Individual Poster Page

See copyright notice at the bottom of this page.

Offensive Performance, Omitted Variables, and the Value of Speed in Baseball (November 6, 2003)

Posted 12:26 p.m., November 7, 2003 (#3) - Ted T
Two notes for those of you who decide to read the paper:

(1) Remember that it's an econometrics paper about baseball, not a baseball paper about econometrics. Because of the audience it's written for, some of the stuff in there is going to seem very basic to readers on this site. The main point of the paper is methodological. For many years, I took it on faith that regression on team statistics would give the same estimates as Pete Palmer got from his simulation; but when I read Albert and Bennett's book, I realized it wasn't true.

(2) It's certainly true that the equilibrium success percentages for win-probability teams jump around; but, as tangotiger notes, they stay in the range from the low 50s to the high 80s. A naive regression estimator such as the one in Albert and Bennett gives estimates that make no sense in the context of this. But, if we use this as a baseline for what the relative SB and CS coefficients must look like, we can use it to evaluate whether we've adequately instrumented for speed. There's tons of heterogeneity in this data, both in situations (as noted) and across players -- but the fact that most equilibrium success percentages cluster in the 60s and 70s means we still should -- and it appears we do -- get approximate aggregation.

So, I see the paper as being exactly the opposite of what Nick S got out of it: the relative values of Palmer's SB and CS weights (the original ones from the simulation) make sense if we bear in mind that basestealing is an elective play, and we can get the same result from "real" data if we control for quality of baserunners appropriately.

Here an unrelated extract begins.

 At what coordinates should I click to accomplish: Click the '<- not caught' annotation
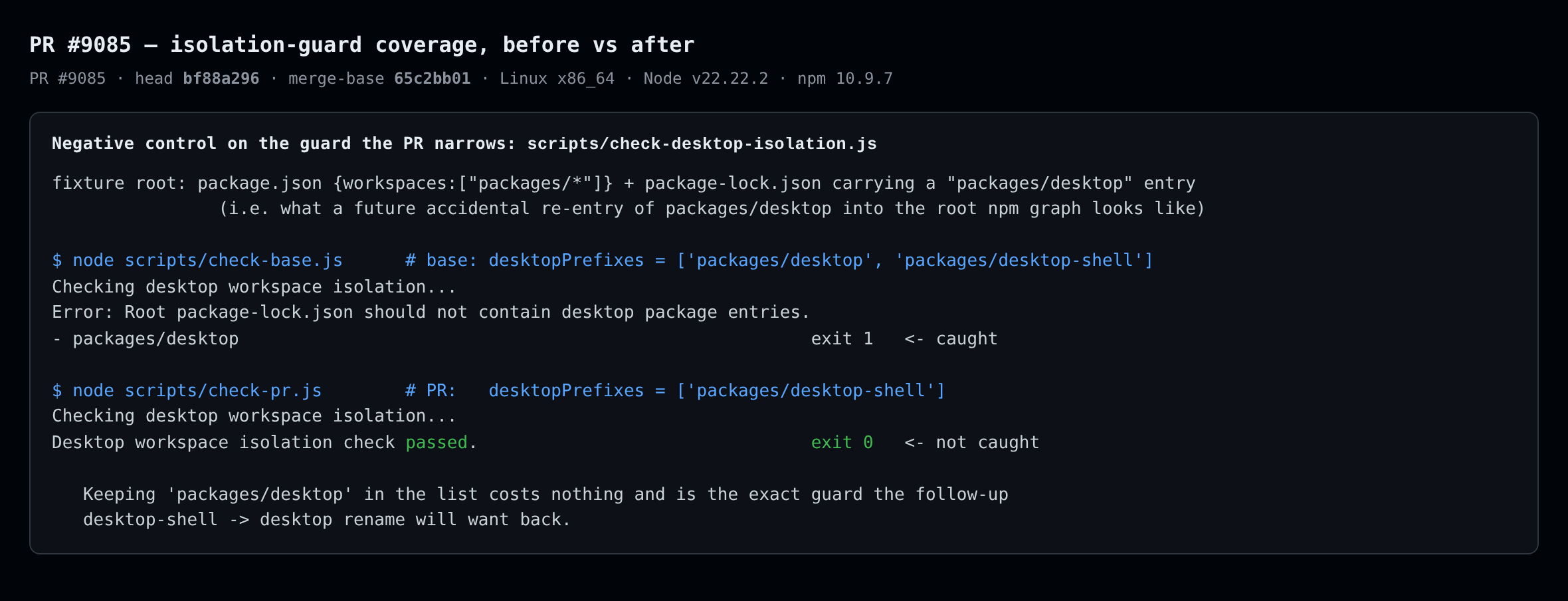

The fact that passing from expected runs to winning percentage doesn't make a huge difference in strategy is one of the things that makes the regression work OK.

By the way, I'm interested in ideas for other instruments I might be able to use to get the SB3 and CS3 coefficients to make more sense; it'd really improve the paper. I haven't had any success yet, but am going to try various flavors of bases advanced on hits next. I wish I could use infield singles, but the Retrosheet data isn't good enough for that for most years. :(

Offensive Performance, Omitted Variables, and the Value of Speed in Baseball (November 6, 2003)

Discussion Thread

Posted 8:55 a.m., November 10, 2003 (#13) - Ted T
J. Cross: I think you have the science backwards here. The paper starts with a hypothesis that stolen base behavior is occurring according to some optimal scheme. There's a testable implication of that optimality: that the estimated net contribution of the marginal attempt is zero. The paper looks at the data, and finds that we cannot reject the hypothesis. That's a *much* weaker statement than *accepting* the hypothesis that there's rationality going on, which is what you ask. But it's the strongest statement science is able to make -- we can only reject or fail to reject hypotheses.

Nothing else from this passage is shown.